La visione per il Turkestan Orientale: oltre i diritti umani, verso la sovranità

Mentre l'EETUA guarda al **Terzo Summit Uiguro** previsto per maggio 2026 a Monaco, la narrazione sta cambiando [Fonte](https://uygurnews.com/january-2026-uygur-news/). Cresce il consenso all'interno dell'Alleanza sul fatto che trattare la crisi esclusivamente come una "questione di diritti umani" non sia riuscito a fermare le atrocità. Invece, l'EETUA sta inquadrando sempre più la lotta come un **movimento di decolonizzazione**. Sostengono che la causa principale del genocidio sia l'occupazione illegale della Repubblica del Turkestan Orientale, iniziata nel 1949 [Fonte](https://www.uyghurcongress.org/en/press-release-70-years-of-autonomy-in-east-turkistan-european-parliament-roundtable/).

Questo spostamento è significativo per la Ummah, poiché collega la causa uigura alla storia più ampia della resistenza musulmana contro la cancellazione coloniale. Chiedendo il ripristino dell'indipendenza nazionale e il diritto all'autodeterminazione, l'EETUA cerca una soluzione permanente che garantisca la sopravvivenza della lingua, della fede e della cultura uigura. Il Rapporto sui Diritti Umani 2025 dell'Alleanza, lanciato a Istanbul, sottolinea che senza sovranità politica, la "sinizzazione dell'Islam" — che include la demolizione di migliaia di moschee e la criminalizzazione delle pratiche religiose di base — continuerà senza sosta [Fonte](https://turkistanpress.com/en/2025-human-rights-report-on-east-turkistan-situation-presented/).
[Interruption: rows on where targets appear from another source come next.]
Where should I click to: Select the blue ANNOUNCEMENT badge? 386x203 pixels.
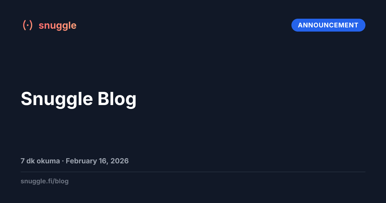tap(328, 25)
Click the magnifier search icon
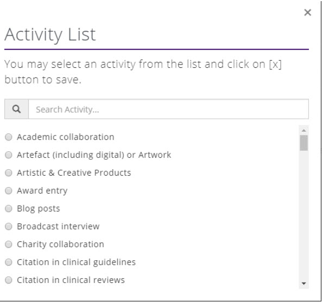This screenshot has width=322, height=302. tap(16, 109)
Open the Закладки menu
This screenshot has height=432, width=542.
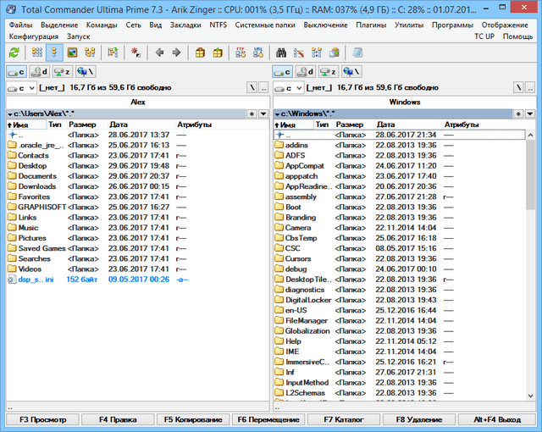185,25
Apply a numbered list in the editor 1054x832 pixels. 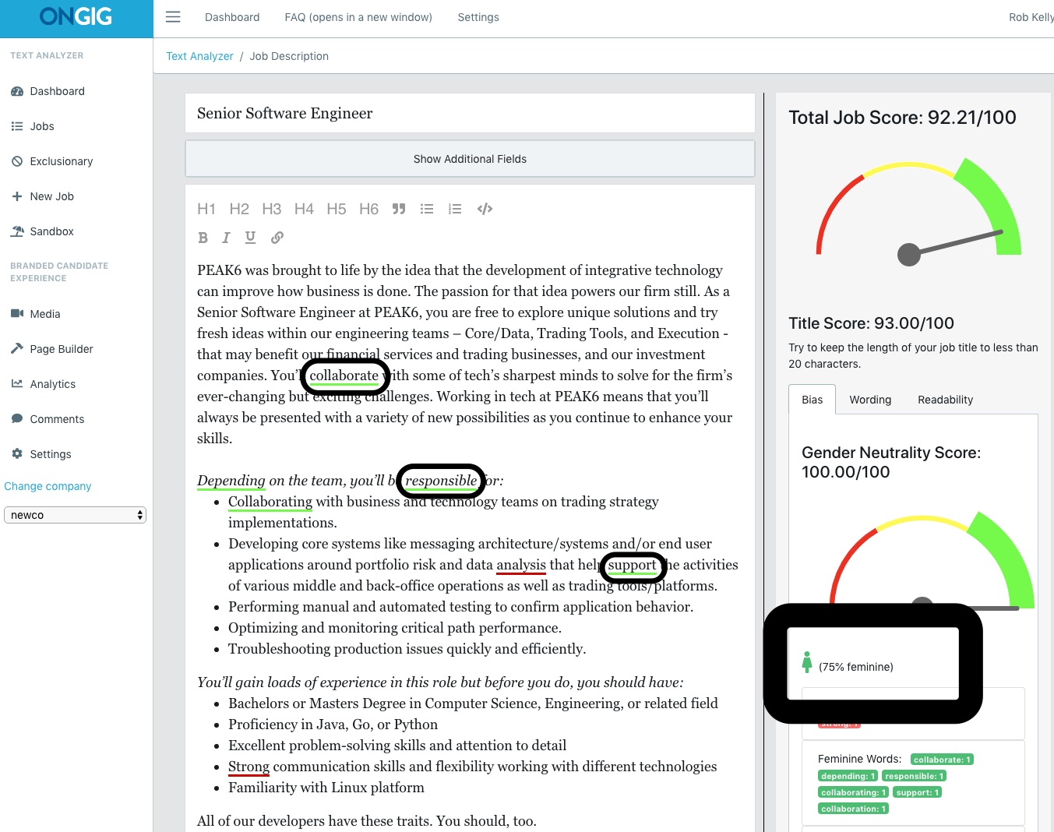tap(455, 209)
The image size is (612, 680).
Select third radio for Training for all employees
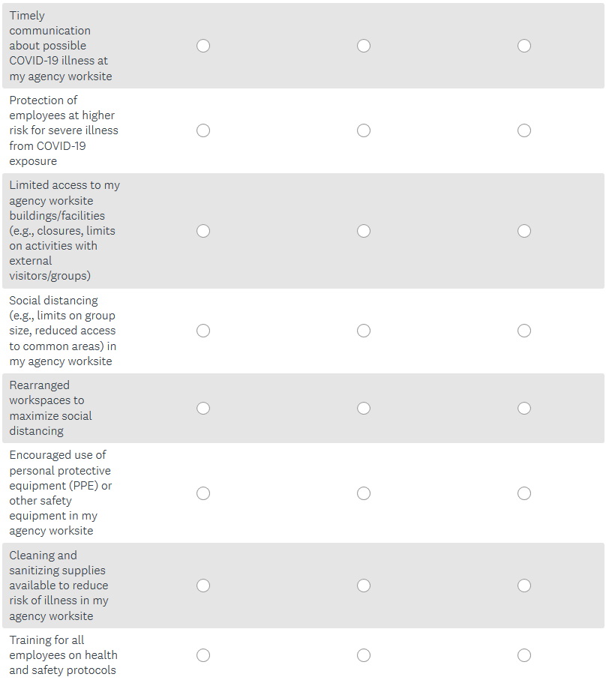524,655
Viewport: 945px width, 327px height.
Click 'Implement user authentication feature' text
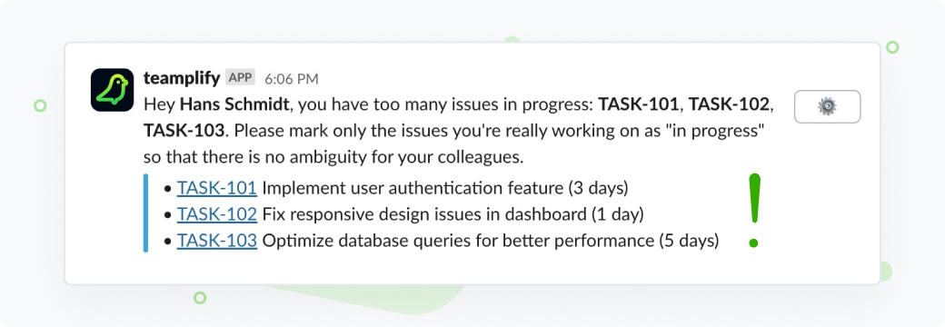[x=413, y=189]
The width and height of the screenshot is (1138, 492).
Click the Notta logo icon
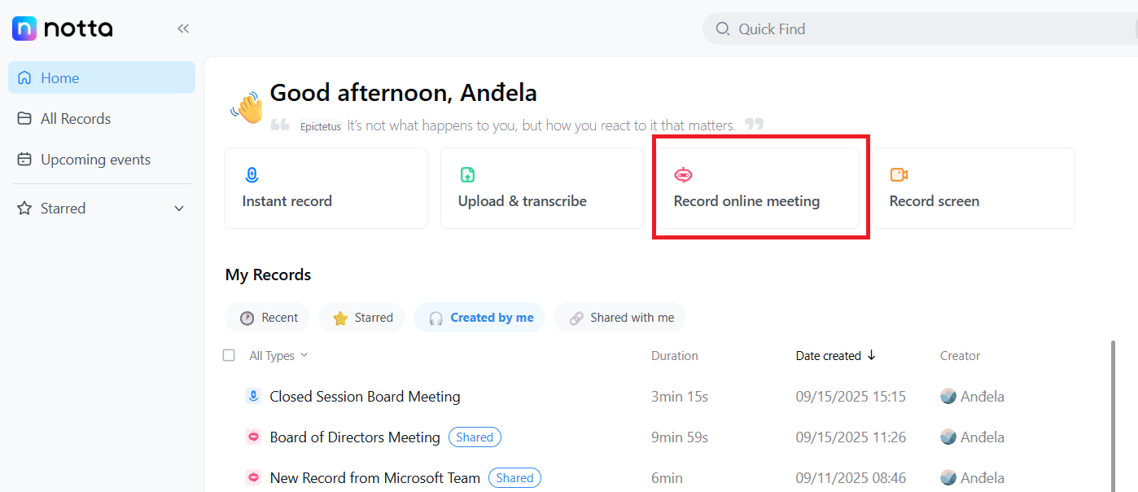tap(24, 29)
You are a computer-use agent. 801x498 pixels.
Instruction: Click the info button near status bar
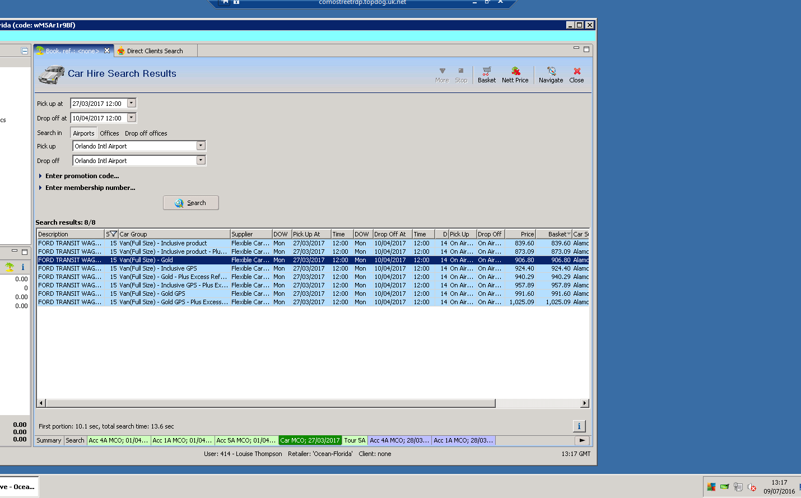click(579, 426)

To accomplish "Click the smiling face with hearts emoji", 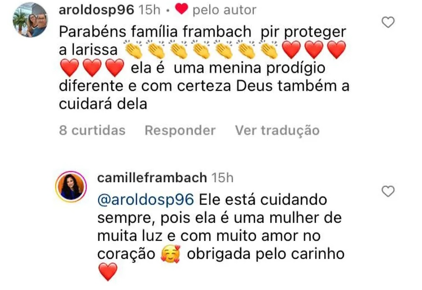I will tap(170, 254).
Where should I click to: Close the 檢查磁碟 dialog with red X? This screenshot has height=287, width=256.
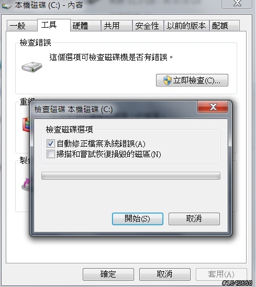tap(213, 107)
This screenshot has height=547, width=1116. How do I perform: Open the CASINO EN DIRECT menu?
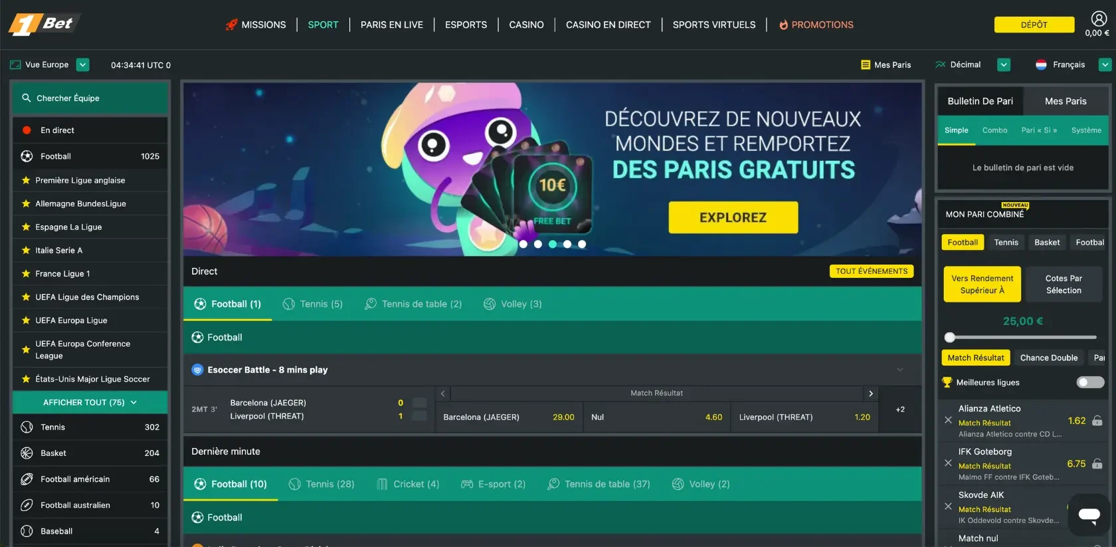(x=608, y=25)
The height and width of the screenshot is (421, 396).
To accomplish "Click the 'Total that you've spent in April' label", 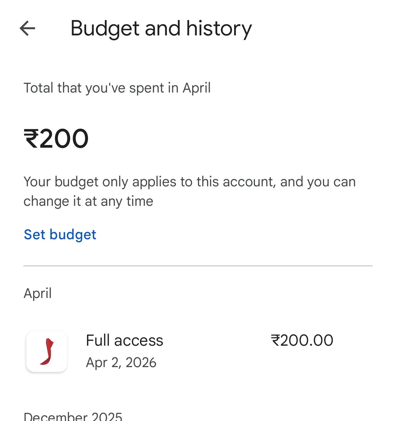I will click(x=117, y=88).
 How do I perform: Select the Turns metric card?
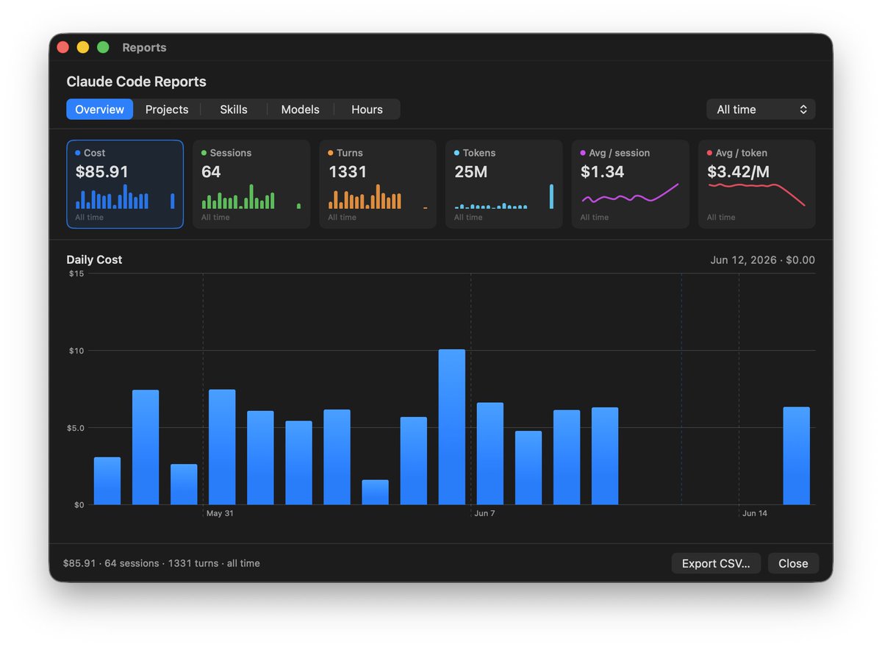coord(378,184)
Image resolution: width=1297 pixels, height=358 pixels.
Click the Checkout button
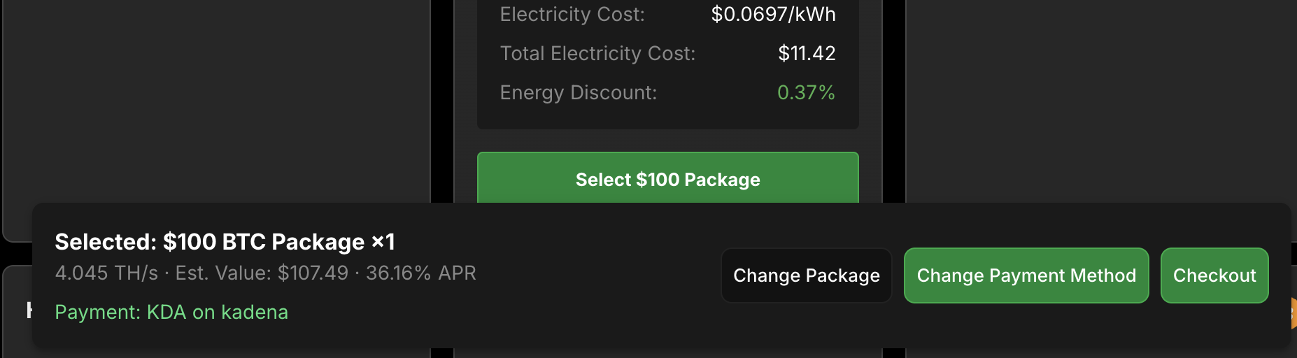(x=1214, y=275)
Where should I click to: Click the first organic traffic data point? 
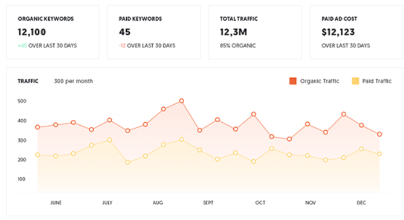[x=38, y=127]
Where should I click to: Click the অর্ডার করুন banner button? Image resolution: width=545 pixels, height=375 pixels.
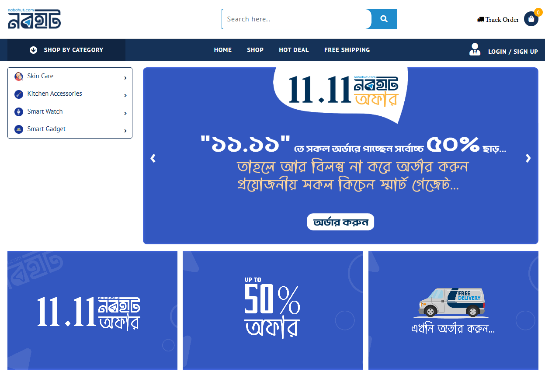click(340, 222)
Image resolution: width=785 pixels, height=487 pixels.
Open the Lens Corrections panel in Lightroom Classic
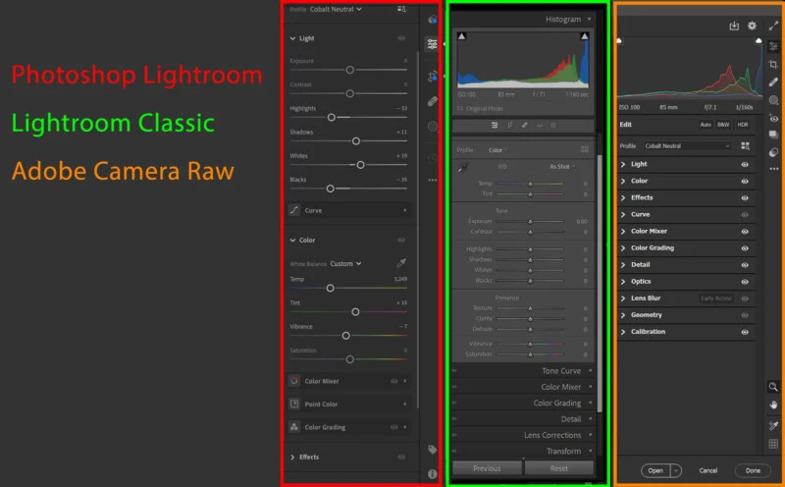click(x=551, y=435)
Conclusione: la strada da seguire

L'Alleanza Europea per l'Unità del Turkestan Orientale si è dimostrata una forza formidabile nelle aule del potere europeo. Tuttavia, il successo della loro spinta diplomatica dipende in ultima analisi dalla volontà collettiva della comunità internazionale e della Ummah globale. Mentre l'UE si muove verso l'applicazione del divieto del lavoro forzato e l'ONU affronta nuove pressioni per agire sulla sua valutazione del 2022 sui crimini contro l'umanità, il messaggio dell'EETUA è chiaro: il tempo della retorica è finito. Il ripristino della giustizia per il Turkestan Orientale non è solo una necessità politica; è un obbligo morale per ogni persona di coscienza e un test dell'impegno della Ummah verso i propri valori di fratellanza e verità.